Il pensiero. Abituato a ripetere "chi ha molto ricevuto deve dare molto", Marcello Candia si dedica anima e corpo ai diseredati del Brasile, avviando numerose opere, oggi gestire dalla Fondazione che porta il suo nome e che lui stesso ha voluto, poco prima di morire, per un tumore devastante della pelle, il 31 agosto 1983, a Milano. Tra queste realizzazioni, la più "famosa" è il lebbrosario di Marituba, visitato nel 1980 da Giovanni Paolo II che, per l'occasione chiese espressamente di incontrare "Marcello dei lebbrosi".

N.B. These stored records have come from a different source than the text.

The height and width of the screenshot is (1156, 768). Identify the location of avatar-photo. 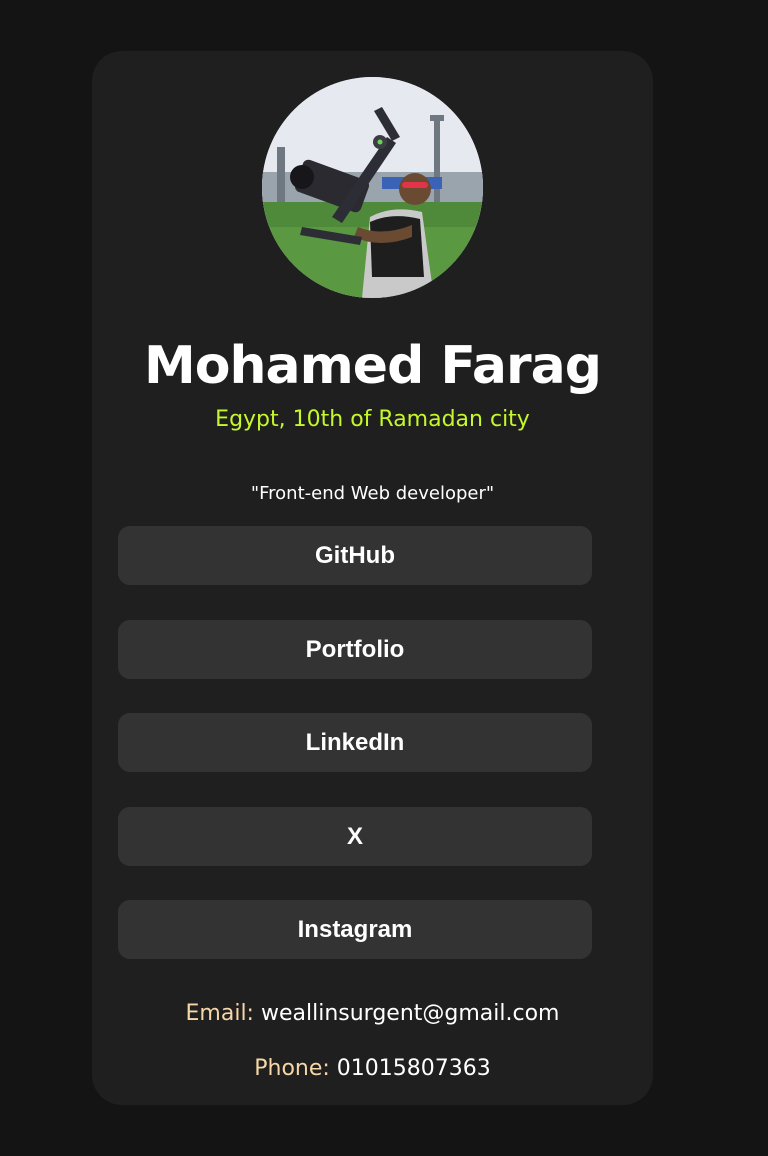
(372, 188).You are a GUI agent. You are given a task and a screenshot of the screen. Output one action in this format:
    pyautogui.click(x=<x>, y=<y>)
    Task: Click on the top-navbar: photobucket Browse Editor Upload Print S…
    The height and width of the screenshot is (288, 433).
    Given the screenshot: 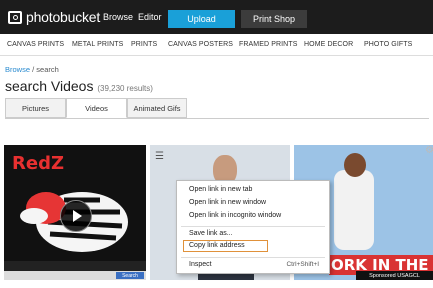 What is the action you would take?
    pyautogui.click(x=216, y=17)
    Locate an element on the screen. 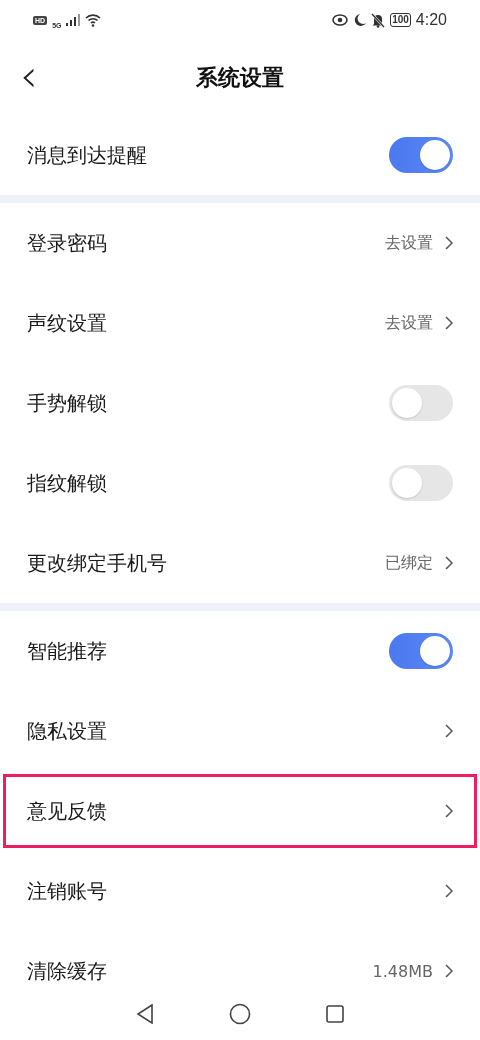  setting-row: 消息到达提醒 is located at coordinates (240, 155).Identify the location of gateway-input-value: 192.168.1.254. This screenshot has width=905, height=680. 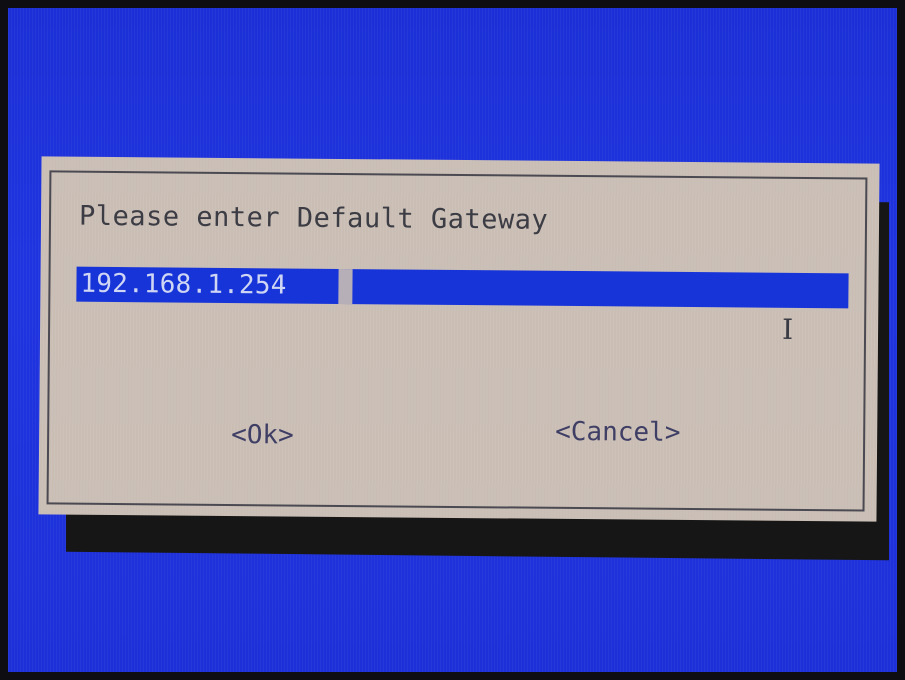
(183, 285).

Ecco, in una lettera agli amici del 21 maggio 1977, come Candia descrive questo luogo di sofferenza: "Trovandomi (...) immerso in una realtà estremamente dolorosa e disumana, spesse volte, pregando il Signore per i miei fratelli, mi vien fatto di aggiungere subito: 'Signore, fa che io sia sincero quando li chiamo fratelli'. Sul piano umano sarei certamente molto demoralizzato e non saprei come continuare l'opera. Solamente la fiducia in Dio mi dà la forza di non abbandonare il posto. Per poter far questo, insieme con tutte le altre persone che con me a Macapà e a Marituba sono impegnate e mi sono tanto d'esempio, abbiamo proprio bisogno del vostro appoggio ideale, della vostra convinzione e della vostra preghiera".

Hanno detto di lui. Proprio la preghiera è stato l'alimento quotidiano che ha dato a Candia la forza di superare la malattia e proseguire nella sua opera di carità. Questo aspetto è stato sottolineato anche dal cardinale Carlo Maria Martini, nel 2003, in occasione delle celebrazioni per il ventesimo della morte. "Egli – scriveva ai responsabili della Fondazione Candia, l'arcivescovo emerito di Milano, che il 12 gennaio 1991 aprì il processo diocesano per la causa di canonizzazione, solennemente concluso l'8 febbraio 1994 – aveva grande fiducia nella grazia di Dio e nella preghiera e in tutti coloro che pregavano per lui e le sue opere".

Vedendo in lui i tratti del "cristiano autentico" e dello "spirito libero", il cardinale così continuava: "Nella sua vita non tutto era facile o veniva come da sé. Aveva anch'egli bisogno, come tutti noi, di conforto, di incoraggiamento, di consiglio, ma sapeva chiederlo e riceverlo con umiltà. Per questo la sua figura, se da una parte suscita in noi sorpresa e meraviglia, dall'altra la sentiamo molto vicina alle nostre fatiche e alle nostre debolezze". Dal 6 aprile 2006, il Servo di Dio Marcello Candia, inizialmente sepolto nel cimitero di Chiaravalle, riposa nella chiesa degli Angeli Custodi di Milano, parrocchia che tanto amava e frequentava con assiduità.